### 作業依頼
下にある横浜市のコンプライアンスについての文章を、一字も変えずに全文書き写すこと。

その直後、こども青少年局福祉部長の人事異動に疑問視して書いた私のブログを記載しておく。

http://ameblo.jp/shigeo-kanou/entry-10838529911.html


このような経緯をもった人物をコンプライアンス推進室のトップに添える人事は、”コンプライアンスとは単なる法令順守ではない”としてきた横浜市の「コンプライアンス」が、機能不全に陥るのではないかと危惧して、今年度の初頭にブログでも書いた。結局、危惧したとおりの事態が起こった。

http://ameblo.jp/shigeo-kanou/entry-11847740595.html


コンプライアンス推進室のホームページには、相変わらず、横浜市のコンプライアンスは単に法令を遵守するにとどまらず、市民や社会からの要請に全力で応えていくこと」と明記してある。

http://www.city.yokohama.lg.jp/somu/org/compliance/


その横浜市流コンプライアンスが生まれる発端となったのが、平成18年に起きた町田市長政治資金法違反事件である。そのとき、警察による事情聴取が多数の横浜市幹部職員に行われるという異常な事態が起こったことをよく記憶している。また、同事件を受けて、横浜市長側近2名を含む横浜市の幹部職員総勢88人の処分が下された。


さらに平成20年1月、横浜市は市民に信頼される誠実な行政運営の実現のため、行動基準まで作成した。通常、教育をきちんと受けてきた社会人にそんな行動基準は必要としない。当たり前のことだからである。


その大げさなパフォーマンスがなぜ、この横浜市役所に必要なのだろうか?それ自体が、すでに税金で生活を営む公務員の組織として大きな欠陥を抱えていることになる。


毎年、外部講師を招いて繰り返される横浜市職員のコンプライアンス研修。研修を続けてきた以上、実行し成果を見せるべきである。研修も市民の税金によって行われているのだから。

### 提供データ

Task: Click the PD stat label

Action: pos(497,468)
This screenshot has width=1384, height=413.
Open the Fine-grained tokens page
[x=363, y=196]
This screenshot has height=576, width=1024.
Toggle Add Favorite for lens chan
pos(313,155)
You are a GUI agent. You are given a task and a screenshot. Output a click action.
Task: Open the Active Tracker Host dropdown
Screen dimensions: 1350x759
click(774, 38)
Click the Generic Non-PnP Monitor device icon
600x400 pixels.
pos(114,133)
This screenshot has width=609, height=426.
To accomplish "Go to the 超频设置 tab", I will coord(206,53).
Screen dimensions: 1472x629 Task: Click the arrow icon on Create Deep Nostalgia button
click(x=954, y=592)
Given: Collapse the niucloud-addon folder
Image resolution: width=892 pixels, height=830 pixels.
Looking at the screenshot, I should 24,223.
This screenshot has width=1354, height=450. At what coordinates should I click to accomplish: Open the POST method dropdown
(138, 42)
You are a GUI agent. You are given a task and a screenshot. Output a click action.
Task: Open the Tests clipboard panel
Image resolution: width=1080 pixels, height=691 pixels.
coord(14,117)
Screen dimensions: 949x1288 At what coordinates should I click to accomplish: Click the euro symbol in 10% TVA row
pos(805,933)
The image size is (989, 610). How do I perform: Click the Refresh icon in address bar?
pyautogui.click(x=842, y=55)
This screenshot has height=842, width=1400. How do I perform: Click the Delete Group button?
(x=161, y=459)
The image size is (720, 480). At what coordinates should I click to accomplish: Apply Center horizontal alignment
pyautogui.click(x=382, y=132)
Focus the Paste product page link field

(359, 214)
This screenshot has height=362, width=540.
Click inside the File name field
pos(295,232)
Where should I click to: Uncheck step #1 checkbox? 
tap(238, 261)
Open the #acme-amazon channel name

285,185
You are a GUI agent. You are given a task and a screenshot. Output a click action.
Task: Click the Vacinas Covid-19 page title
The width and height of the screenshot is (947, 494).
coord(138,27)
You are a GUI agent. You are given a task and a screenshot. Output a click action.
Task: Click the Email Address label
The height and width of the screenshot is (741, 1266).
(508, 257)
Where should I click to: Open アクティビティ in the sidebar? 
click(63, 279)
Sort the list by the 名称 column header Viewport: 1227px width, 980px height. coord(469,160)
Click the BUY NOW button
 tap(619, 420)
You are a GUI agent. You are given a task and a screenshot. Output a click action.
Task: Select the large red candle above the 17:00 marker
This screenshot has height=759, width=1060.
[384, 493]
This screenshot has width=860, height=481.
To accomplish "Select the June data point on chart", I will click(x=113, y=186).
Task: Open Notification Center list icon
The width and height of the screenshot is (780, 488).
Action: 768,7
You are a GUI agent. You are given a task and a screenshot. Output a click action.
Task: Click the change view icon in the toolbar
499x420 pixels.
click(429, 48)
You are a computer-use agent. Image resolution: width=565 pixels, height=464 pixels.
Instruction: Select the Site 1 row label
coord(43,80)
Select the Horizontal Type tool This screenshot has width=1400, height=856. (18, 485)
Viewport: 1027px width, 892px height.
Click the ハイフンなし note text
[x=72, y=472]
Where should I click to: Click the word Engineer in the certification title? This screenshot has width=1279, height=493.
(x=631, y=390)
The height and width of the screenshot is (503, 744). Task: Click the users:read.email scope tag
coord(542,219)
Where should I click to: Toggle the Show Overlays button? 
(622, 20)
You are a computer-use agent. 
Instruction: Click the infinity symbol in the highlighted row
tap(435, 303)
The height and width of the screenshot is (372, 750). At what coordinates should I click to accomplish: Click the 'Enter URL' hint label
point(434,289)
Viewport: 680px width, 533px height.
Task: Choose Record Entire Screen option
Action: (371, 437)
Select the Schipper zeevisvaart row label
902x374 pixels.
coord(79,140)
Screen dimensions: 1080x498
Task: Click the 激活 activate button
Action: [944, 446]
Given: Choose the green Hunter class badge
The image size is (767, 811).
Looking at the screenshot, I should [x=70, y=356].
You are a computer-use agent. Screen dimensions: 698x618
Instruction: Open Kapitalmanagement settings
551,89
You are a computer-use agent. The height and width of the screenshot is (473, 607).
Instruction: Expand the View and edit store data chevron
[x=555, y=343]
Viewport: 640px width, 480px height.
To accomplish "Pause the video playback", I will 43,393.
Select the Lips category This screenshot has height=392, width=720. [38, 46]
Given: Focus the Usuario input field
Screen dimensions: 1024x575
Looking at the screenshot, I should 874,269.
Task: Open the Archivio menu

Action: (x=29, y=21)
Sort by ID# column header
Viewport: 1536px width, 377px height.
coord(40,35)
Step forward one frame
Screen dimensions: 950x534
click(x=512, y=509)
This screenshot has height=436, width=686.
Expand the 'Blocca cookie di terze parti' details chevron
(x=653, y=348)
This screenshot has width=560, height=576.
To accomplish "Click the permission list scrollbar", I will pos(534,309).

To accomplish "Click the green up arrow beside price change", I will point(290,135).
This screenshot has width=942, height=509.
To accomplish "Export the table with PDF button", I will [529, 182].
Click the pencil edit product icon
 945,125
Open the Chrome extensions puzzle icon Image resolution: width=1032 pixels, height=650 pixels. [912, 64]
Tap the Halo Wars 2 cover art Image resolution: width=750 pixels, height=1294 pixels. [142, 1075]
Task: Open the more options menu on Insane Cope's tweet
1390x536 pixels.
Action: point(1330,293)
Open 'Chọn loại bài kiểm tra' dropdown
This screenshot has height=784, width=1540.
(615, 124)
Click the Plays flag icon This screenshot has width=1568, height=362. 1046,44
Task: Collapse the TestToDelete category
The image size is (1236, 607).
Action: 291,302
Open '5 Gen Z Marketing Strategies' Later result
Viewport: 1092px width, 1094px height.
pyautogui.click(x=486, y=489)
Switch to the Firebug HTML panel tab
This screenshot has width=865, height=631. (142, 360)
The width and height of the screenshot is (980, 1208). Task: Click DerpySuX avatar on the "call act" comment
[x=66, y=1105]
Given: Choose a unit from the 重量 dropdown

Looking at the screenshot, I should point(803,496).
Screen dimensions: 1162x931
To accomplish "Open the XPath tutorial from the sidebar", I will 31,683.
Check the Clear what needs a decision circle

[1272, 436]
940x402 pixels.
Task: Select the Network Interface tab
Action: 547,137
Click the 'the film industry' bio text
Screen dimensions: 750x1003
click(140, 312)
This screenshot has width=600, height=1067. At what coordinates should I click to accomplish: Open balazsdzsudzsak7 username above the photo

### 結果
その直後、こども青少年局福祉部長の人事異動に疑問視して書いた私のブログを記載しておく。

http://ameblo.jp/shigeo-kanou/entry-10838529911.html


このような経緯をもった人物をコンプライアンス推進室のトップに添える人事は、”コンプライアンスとは単なる法令順守ではない”としてきた横浜市の「コンプライアンス」が、機能不全に陥るのではないかと危惧して、今年度の初頭にブログでも書いた。結局、危惧したとおりの事態が起こった。

http://ameblo.jp/shigeo-kanou/entry-11847740595.html


コンプライアンス推進室のホームページには、相変わらず、横浜市のコンプライアンスは単に法令を遵守するにとどまらず、市民や社会からの要請に全力で応えていくこと」と明記してある。

http://www.city.yokohama.lg.jp/somu/org/compliance/


その横浜市流コンプライアンスが生まれる発端となったのが、平成18年に起きた町田市長政治資金法違反事件である。そのとき、警察による事情聴取が多数の横浜市幹部職員に行われるという異常な事態が起こったことをよく記憶している。また、同事件を受けて、横浜市長側近2名を含む横浜市の幹部職員総勢88人の処分が下された。


さらに平成20年1月、横浜市は市民に信頼される誠実な行政運営の実現のため、行動基準まで作成した。通常、教育をきちんと受けてきた社会人にそんな行動基準は必要としない。当たり前のことだからである。


その大げさなパフォーマンスがなぜ、この横浜市役所に必要なのだろうか?それ自体が、すでに税金で生活を営む公務員の組織として大きな欠陥を抱えていることになる。


毎年、外部講師を招いて繰り返される横浜市職員のコンプライアンス研修。研修を続けてきた以上、実行し成果を見せるべきである。研修も市民の税金によって行われているのだから。